Dataset items
>>
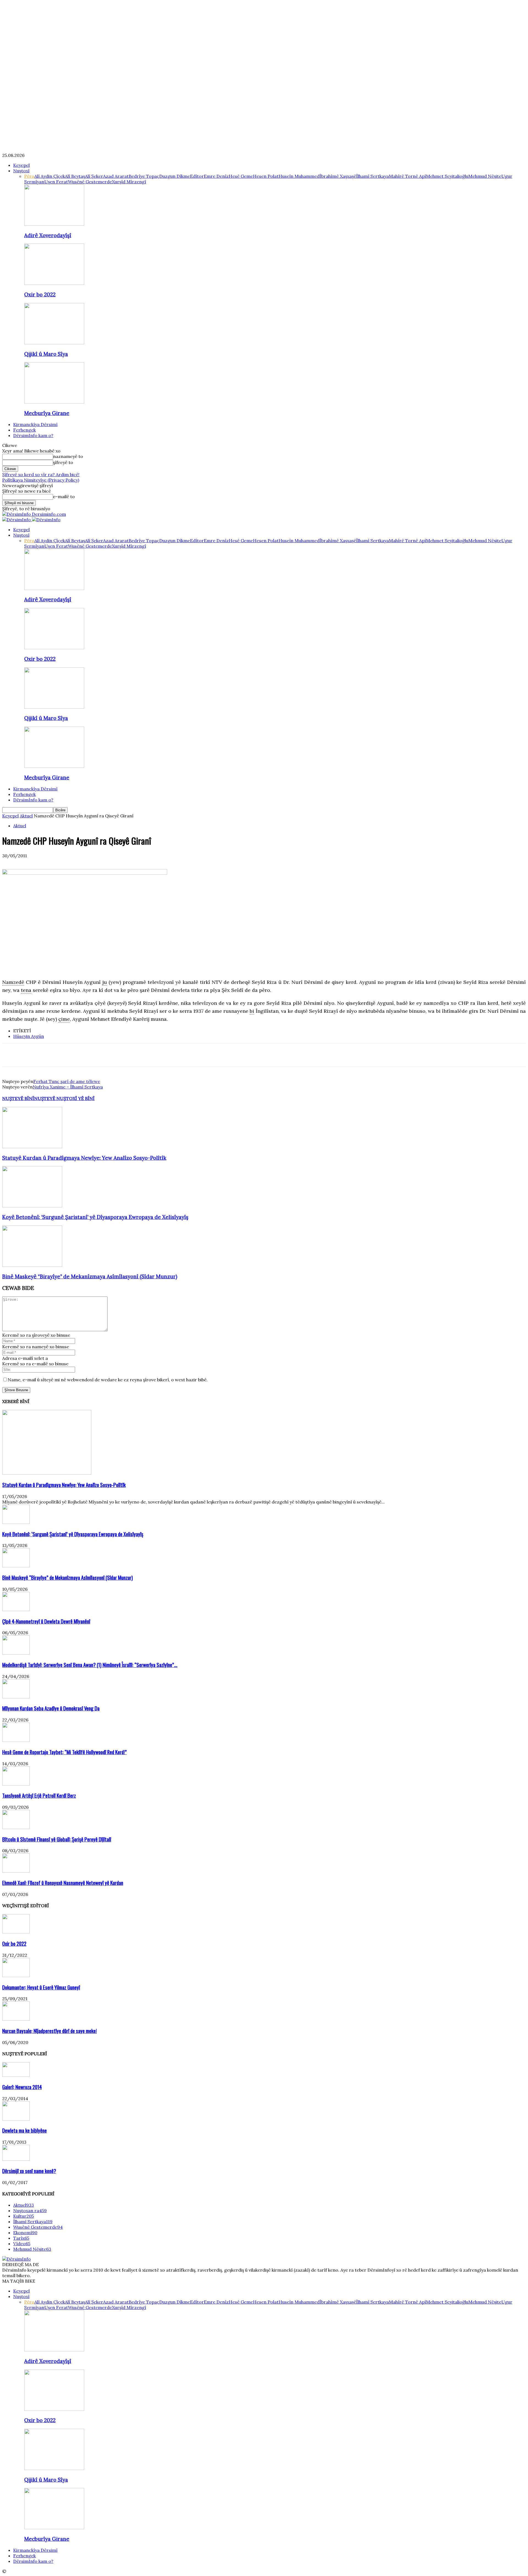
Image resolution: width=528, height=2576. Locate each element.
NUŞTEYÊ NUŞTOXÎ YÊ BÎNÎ (64, 1098)
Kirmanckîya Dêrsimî (35, 424)
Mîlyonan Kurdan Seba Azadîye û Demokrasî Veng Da (51, 1708)
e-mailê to (64, 496)
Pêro (29, 176)
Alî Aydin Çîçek (49, 176)
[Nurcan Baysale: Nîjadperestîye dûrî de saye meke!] (16, 2019)
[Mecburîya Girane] (54, 402)
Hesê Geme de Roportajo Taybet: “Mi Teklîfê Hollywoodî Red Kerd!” (64, 1752)
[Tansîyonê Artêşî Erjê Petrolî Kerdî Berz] (16, 1784)
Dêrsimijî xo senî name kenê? (29, 2170)
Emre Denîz (216, 176)
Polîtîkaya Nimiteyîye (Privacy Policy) (40, 480)
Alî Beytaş (75, 176)
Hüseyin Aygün (28, 1036)
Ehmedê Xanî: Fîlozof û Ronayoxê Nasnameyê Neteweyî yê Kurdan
<<
* **What to work on**: Output must be limited to the lines beginning with the one that contains "Hüseyin Aygün (28, 1036)" and ending with the last line of the entries, reproduced exactly.

* **Finished task**:
Hüseyin Aygün (28, 1036)
Ehmedê Xanî: Fîlozof û Ronayoxê Nasnameyê Neteweyî yê Kurdan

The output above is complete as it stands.